2. Un método según la reivindicación 1, en donde el tratamiento con inhibidor de lipasa se realiza a una temperatura inferior a 50 0C.
3. Un método según la reivindicación 1, en donde el tratamiento con inhibidor de lipasa reduce el pH de la harina a menos de 6.
4. Un método según la reivindicación 1, en donde la harina estabilizada tiene una solvent retention capacity (capacidad de retención de disolvente - SRC) de ácido láctico superior o igual a 65, y una relación de SRC del ácido láctico a SRC del agua superior a 1.
5. Un método según la reivindicación 1, en donde el inhibidor de lipasa comprende un componente ácido que comprende al menos un ácido seleccionado del grupo que consiste en ácidos orgánicos y ácidos inorgánicos.
6. Un método según la reivindicación 1, en donde el inhibidor de lipasa comprende un ácido orgánico.
7. Un método según la reivindicación 1, en donde el inhibidor de lipasa es ácido láctico y la cantidad del inhibidor de lipasa es de al menos 3.000 ppm de ácido láctico, con respecto al peso de los granos enteros.
8. Un método según la reivindicación 1, en donde el inhibidor de lipasa comprende un ácido inorgánico.
9. Un método según la reivindicación 1, en donde el inhibidor de lipasa comprende al menos un ácido inorgánico seleccionado del grupo que consiste en ácido clorhídrico y ácido fosfórico, y la cantidad del inhibidor de lipasa es de al menos 300 ppm de inhibidor, con respecto al peso de los granos enteros.
10. Un método según la reivindicación 1, en donde el inhibidor de lipasa comprende extracto de té verde o té verde.

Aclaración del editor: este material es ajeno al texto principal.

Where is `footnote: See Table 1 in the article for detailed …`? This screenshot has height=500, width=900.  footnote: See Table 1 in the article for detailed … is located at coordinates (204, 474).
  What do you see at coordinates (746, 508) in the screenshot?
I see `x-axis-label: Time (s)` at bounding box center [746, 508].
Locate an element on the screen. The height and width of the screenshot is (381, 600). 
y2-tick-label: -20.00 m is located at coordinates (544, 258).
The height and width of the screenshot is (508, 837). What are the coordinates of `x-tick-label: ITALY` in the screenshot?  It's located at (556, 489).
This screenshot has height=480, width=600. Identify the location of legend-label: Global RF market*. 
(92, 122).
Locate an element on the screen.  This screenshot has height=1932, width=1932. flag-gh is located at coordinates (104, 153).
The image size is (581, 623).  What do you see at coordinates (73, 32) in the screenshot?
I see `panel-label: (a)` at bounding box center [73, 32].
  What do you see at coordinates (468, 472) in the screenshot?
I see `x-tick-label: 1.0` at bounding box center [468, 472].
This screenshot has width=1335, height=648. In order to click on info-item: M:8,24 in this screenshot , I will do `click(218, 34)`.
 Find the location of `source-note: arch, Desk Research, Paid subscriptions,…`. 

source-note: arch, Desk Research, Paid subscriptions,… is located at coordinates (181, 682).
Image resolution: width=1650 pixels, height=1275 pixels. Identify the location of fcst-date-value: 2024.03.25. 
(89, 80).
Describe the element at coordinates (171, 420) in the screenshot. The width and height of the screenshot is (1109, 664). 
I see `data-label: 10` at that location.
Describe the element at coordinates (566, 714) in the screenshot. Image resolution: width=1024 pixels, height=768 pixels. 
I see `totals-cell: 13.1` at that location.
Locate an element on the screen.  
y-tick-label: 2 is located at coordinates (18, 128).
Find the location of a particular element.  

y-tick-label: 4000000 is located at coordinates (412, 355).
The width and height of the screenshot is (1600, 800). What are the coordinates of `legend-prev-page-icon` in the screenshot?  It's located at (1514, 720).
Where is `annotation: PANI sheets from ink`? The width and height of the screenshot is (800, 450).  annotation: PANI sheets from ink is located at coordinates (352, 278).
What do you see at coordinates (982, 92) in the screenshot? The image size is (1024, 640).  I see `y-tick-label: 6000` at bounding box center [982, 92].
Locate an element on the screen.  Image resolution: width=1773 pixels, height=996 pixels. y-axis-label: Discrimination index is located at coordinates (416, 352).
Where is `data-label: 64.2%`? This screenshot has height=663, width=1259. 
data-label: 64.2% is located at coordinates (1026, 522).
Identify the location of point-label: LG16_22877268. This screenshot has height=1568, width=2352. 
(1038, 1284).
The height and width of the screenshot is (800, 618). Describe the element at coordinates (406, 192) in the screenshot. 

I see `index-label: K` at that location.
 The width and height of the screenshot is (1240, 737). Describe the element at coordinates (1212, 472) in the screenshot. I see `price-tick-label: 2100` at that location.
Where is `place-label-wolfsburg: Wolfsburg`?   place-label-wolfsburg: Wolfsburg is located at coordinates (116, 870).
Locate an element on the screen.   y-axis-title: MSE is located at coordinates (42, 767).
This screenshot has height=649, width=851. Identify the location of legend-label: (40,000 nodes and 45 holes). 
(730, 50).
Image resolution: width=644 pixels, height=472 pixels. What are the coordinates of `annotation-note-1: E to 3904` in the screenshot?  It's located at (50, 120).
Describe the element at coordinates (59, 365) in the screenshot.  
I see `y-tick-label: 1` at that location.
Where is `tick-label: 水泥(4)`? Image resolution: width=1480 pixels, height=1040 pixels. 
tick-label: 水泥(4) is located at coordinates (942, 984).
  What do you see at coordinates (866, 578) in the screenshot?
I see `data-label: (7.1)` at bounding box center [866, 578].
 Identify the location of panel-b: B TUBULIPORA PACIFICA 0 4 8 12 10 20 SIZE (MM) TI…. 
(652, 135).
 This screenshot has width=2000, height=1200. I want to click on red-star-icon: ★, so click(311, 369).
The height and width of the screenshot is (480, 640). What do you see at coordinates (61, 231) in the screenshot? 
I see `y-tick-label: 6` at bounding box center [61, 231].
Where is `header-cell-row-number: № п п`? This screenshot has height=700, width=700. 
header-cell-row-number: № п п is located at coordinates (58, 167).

11. Un método según la reivindicación 1, en donde el tratamiento con inhibidor de lipasa se realiza a una temperatura inferior a 38 0C.
12. Un método según la reivindicación 1, en donde el tratamiento con el inhibidor de lipasa es para reducir el pH de la harina a un pH de 4,4 a 5,8.
13. Un método según la reivindicación 1, en donde la harina integral estabilizada tiene un grado de gelatinización del almidón inferior a 25 %, medido mediante differential scanning calorimetry (calorimetría diferencial de barrido - DSC), una capacidad de retención de disolvente del ácido láctico (SRC del ácido láctico) superior o igual a 65 % y una relación de SRC del ácido láctico a capacidad de retención de disolvente carbonato de sodio-agua (SRC del carbonato de sodio) superior a 1.
14. Un método según la reivindicación 1, en donde al menos una parte de la lipasa se inhibe reversiblemente.
15. Un método según la reivindicación 1, en donde una parte de la lipasa se inhibe irreversiblemente.